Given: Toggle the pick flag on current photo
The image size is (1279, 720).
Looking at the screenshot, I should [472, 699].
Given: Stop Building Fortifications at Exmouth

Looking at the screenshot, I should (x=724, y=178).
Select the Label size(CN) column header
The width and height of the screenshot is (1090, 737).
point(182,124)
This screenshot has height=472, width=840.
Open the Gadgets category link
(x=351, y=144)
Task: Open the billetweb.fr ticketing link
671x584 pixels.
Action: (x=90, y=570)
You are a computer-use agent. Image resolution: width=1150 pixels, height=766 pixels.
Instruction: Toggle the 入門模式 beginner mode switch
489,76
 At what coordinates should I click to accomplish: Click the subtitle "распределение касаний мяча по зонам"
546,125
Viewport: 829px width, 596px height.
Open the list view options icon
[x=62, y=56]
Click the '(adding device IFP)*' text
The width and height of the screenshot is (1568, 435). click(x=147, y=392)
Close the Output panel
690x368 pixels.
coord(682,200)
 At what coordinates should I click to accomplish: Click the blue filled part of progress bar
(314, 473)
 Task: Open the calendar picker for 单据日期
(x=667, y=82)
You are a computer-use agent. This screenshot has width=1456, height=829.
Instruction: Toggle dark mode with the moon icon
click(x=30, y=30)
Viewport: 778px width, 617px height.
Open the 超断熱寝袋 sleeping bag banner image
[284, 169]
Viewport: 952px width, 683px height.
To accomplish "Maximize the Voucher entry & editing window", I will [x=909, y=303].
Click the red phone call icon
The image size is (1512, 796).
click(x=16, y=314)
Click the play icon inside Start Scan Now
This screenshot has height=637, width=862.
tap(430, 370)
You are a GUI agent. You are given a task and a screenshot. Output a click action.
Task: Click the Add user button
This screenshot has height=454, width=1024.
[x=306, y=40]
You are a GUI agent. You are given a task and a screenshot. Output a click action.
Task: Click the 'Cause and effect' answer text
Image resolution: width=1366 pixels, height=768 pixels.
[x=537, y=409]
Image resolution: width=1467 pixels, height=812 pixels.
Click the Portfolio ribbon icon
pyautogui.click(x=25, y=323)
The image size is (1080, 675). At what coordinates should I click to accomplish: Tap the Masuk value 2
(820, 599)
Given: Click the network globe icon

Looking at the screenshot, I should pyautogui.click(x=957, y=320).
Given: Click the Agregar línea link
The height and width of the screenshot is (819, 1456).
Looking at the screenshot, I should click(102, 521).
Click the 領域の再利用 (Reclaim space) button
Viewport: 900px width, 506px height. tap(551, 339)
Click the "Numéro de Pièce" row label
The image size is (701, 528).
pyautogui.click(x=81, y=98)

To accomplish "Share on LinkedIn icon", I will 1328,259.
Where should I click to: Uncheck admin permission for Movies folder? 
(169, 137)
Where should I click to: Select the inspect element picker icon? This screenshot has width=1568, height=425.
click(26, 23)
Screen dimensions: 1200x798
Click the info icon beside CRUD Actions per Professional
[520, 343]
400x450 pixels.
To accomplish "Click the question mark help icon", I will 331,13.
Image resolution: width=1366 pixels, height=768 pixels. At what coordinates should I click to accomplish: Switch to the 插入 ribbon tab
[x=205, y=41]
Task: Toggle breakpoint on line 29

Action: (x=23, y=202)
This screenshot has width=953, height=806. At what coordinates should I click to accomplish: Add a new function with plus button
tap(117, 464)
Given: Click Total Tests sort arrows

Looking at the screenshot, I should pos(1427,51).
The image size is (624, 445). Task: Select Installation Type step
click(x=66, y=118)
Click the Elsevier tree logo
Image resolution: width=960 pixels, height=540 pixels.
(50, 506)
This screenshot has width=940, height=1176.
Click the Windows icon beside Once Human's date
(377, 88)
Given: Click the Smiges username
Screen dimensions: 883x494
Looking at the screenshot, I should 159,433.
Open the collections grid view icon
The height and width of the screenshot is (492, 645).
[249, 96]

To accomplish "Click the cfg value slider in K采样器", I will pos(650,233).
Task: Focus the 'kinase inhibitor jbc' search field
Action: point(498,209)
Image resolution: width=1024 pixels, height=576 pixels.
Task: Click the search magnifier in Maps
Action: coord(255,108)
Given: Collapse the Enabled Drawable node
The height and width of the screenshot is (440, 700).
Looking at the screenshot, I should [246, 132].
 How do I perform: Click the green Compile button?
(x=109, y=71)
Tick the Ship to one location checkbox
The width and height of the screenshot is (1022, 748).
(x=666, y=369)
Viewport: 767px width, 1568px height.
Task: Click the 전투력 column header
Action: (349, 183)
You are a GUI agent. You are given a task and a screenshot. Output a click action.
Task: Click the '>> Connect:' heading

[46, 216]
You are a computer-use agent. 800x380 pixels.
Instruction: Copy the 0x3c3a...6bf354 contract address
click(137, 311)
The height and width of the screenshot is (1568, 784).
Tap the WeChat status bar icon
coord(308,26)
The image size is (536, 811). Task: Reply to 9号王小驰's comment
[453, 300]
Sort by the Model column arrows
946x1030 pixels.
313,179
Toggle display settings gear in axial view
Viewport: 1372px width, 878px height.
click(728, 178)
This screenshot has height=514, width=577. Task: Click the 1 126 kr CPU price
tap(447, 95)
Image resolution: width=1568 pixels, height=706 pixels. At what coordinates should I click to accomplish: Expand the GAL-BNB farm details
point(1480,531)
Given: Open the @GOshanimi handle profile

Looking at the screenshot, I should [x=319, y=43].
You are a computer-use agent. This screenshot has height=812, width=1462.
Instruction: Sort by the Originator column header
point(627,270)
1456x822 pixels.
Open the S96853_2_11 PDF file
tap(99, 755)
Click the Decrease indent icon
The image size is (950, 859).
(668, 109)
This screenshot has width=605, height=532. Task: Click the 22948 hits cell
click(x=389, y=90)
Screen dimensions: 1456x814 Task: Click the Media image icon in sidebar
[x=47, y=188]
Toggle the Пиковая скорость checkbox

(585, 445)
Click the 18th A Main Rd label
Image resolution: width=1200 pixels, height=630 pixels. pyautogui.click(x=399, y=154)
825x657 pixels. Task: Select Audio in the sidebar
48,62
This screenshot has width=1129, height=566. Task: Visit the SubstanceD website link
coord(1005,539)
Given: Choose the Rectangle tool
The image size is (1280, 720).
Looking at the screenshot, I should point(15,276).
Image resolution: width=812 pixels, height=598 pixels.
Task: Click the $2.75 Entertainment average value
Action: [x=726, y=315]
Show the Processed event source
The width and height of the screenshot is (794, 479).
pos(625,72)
- - -
Exercise goal: Word for word, copy the listing above in its entirety.

Result below:
Given: Toggle the pick flag on current photo
The image size is (1279, 720).
Looking at the screenshot, I should [472, 699].
Given: Stop Building Fortifications at Exmouth

Looking at the screenshot, I should (x=724, y=178).
Select the Label size(CN) column header
The width and height of the screenshot is (1090, 737).
point(182,124)
This screenshot has height=472, width=840.
Open the Gadgets category link
(x=351, y=144)
Task: Open the billetweb.fr ticketing link
671x584 pixels.
Action: (x=90, y=570)
You are a computer-use agent. Image resolution: width=1150 pixels, height=766 pixels.
Instruction: Toggle the 入門模式 beginner mode switch
489,76
 At what coordinates should I click to accomplish: Click the subtitle "распределение касаний мяча по зонам"
546,125
Viewport: 829px width, 596px height.
Open the list view options icon
[x=62, y=56]
Click the '(adding device IFP)*' text
The width and height of the screenshot is (1568, 435). click(x=147, y=392)
Close the Output panel
690x368 pixels.
coord(682,200)
 At what coordinates should I click to accomplish: Click the blue filled part of progress bar
(314, 473)
 Task: Open the calendar picker for 单据日期
(x=667, y=82)
You are a computer-use agent. This screenshot has width=1456, height=829.
Instruction: Toggle dark mode with the moon icon
click(x=30, y=30)
Viewport: 778px width, 617px height.
Open the 超断熱寝袋 sleeping bag banner image
[284, 169]
Viewport: 952px width, 683px height.
To accomplish "Maximize the Voucher entry & editing window", I will [x=909, y=303].
Click the red phone call icon
The image size is (1512, 796).
click(x=16, y=314)
Click the play icon inside Start Scan Now
This screenshot has height=637, width=862.
tap(430, 370)
You are a GUI agent. You are given a task and a screenshot. Output a click action.
Task: Click the Add user button
This screenshot has height=454, width=1024.
[x=306, y=40]
You are a GUI agent. You are given a task and a screenshot. Output a click action.
Task: Click the 'Cause and effect' answer text
Image resolution: width=1366 pixels, height=768 pixels.
[x=537, y=409]
Image resolution: width=1467 pixels, height=812 pixels.
Click the Portfolio ribbon icon
pyautogui.click(x=25, y=323)
The image size is (1080, 675). At what coordinates should I click to accomplish: Tap the Masuk value 2
(820, 599)
Given: Click the network globe icon

Looking at the screenshot, I should pyautogui.click(x=957, y=320).
Given: Click the Agregar línea link
The height and width of the screenshot is (819, 1456).
Looking at the screenshot, I should click(102, 521).
Click the 領域の再利用 (Reclaim space) button
Viewport: 900px width, 506px height. tap(551, 339)
Click the "Numéro de Pièce" row label
The image size is (701, 528).
pyautogui.click(x=81, y=98)

To accomplish "Share on LinkedIn icon", I will 1328,259.
Where should I click to: Uncheck admin permission for Movies folder? 
(169, 137)
Where should I click to: Select the inspect element picker icon? This screenshot has width=1568, height=425.
click(26, 23)
Screen dimensions: 1200x798
Click the info icon beside CRUD Actions per Professional
[520, 343]
400x450 pixels.
To accomplish "Click the question mark help icon", I will 331,13.
Image resolution: width=1366 pixels, height=768 pixels. At what coordinates should I click to accomplish: Switch to the 插入 ribbon tab
[x=205, y=41]
Task: Toggle breakpoint on line 29

Action: (x=23, y=202)
This screenshot has width=953, height=806. At what coordinates should I click to accomplish: Add a new function with plus button
tap(117, 464)
Given: Click Total Tests sort arrows

Looking at the screenshot, I should pos(1427,51).
The image size is (624, 445). Task: Select Installation Type step
click(x=66, y=118)
Click the Elsevier tree logo
Image resolution: width=960 pixels, height=540 pixels.
(50, 506)
This screenshot has width=940, height=1176.
Click the Windows icon beside Once Human's date
(377, 88)
Given: Click the Smiges username
Screen dimensions: 883x494
Looking at the screenshot, I should 159,433.
Open the collections grid view icon
The height and width of the screenshot is (492, 645).
[249, 96]

To accomplish "Click the cfg value slider in K采样器", I will pos(650,233).
Task: Focus the 'kinase inhibitor jbc' search field
Action: point(498,209)
Image resolution: width=1024 pixels, height=576 pixels.
Task: Click the search magnifier in Maps
Action: coord(255,108)
Given: Collapse the Enabled Drawable node
The height and width of the screenshot is (440, 700).
Looking at the screenshot, I should [246, 132].
 How do I perform: Click the green Compile button?
(x=109, y=71)
Tick the Ship to one location checkbox
The width and height of the screenshot is (1022, 748).
(x=666, y=369)
Viewport: 767px width, 1568px height.
Task: Click the 전투력 column header
Action: (349, 183)
You are a GUI agent. You are given a task and a screenshot. Output a click action.
Task: Click the '>> Connect:' heading

[46, 216]
You are a computer-use agent. 800x380 pixels.
Instruction: Copy the 0x3c3a...6bf354 contract address
click(137, 311)
The height and width of the screenshot is (1568, 784).
Tap the WeChat status bar icon
coord(308,26)
The image size is (536, 811). Task: Reply to 9号王小驰's comment
[453, 300]
Sort by the Model column arrows
946x1030 pixels.
313,179
Toggle display settings gear in axial view
Viewport: 1372px width, 878px height.
click(728, 178)
This screenshot has height=514, width=577. Task: Click the 1 126 kr CPU price
tap(447, 95)
Image resolution: width=1568 pixels, height=706 pixels. At what coordinates should I click to accomplish: Expand the GAL-BNB farm details
point(1480,531)
Given: Open the @GOshanimi handle profile

Looking at the screenshot, I should [x=319, y=43].
You are a computer-use agent. This screenshot has height=812, width=1462.
Instruction: Sort by the Originator column header
point(627,270)
1456x822 pixels.
Open the S96853_2_11 PDF file
tap(99, 755)
Click the Decrease indent icon
The image size is (950, 859).
(668, 109)
This screenshot has width=605, height=532. Task: Click the 22948 hits cell
click(x=389, y=90)
Screen dimensions: 1456x814 Task: Click the Media image icon in sidebar
[x=47, y=188]
Toggle the Пиковая скорость checkbox

(585, 445)
Click the 18th A Main Rd label
Image resolution: width=1200 pixels, height=630 pixels. pyautogui.click(x=399, y=154)
825x657 pixels. Task: Select Audio in the sidebar
48,62
This screenshot has width=1129, height=566. Task: Visit the SubstanceD website link
coord(1005,539)
Given: Choose the Rectangle tool
The image size is (1280, 720).
Looking at the screenshot, I should point(15,276).
Image resolution: width=812 pixels, height=598 pixels.
Task: Click the $2.75 Entertainment average value
Action: [x=726, y=315]
Show the Processed event source
The width and height of the screenshot is (794, 479).
pos(625,72)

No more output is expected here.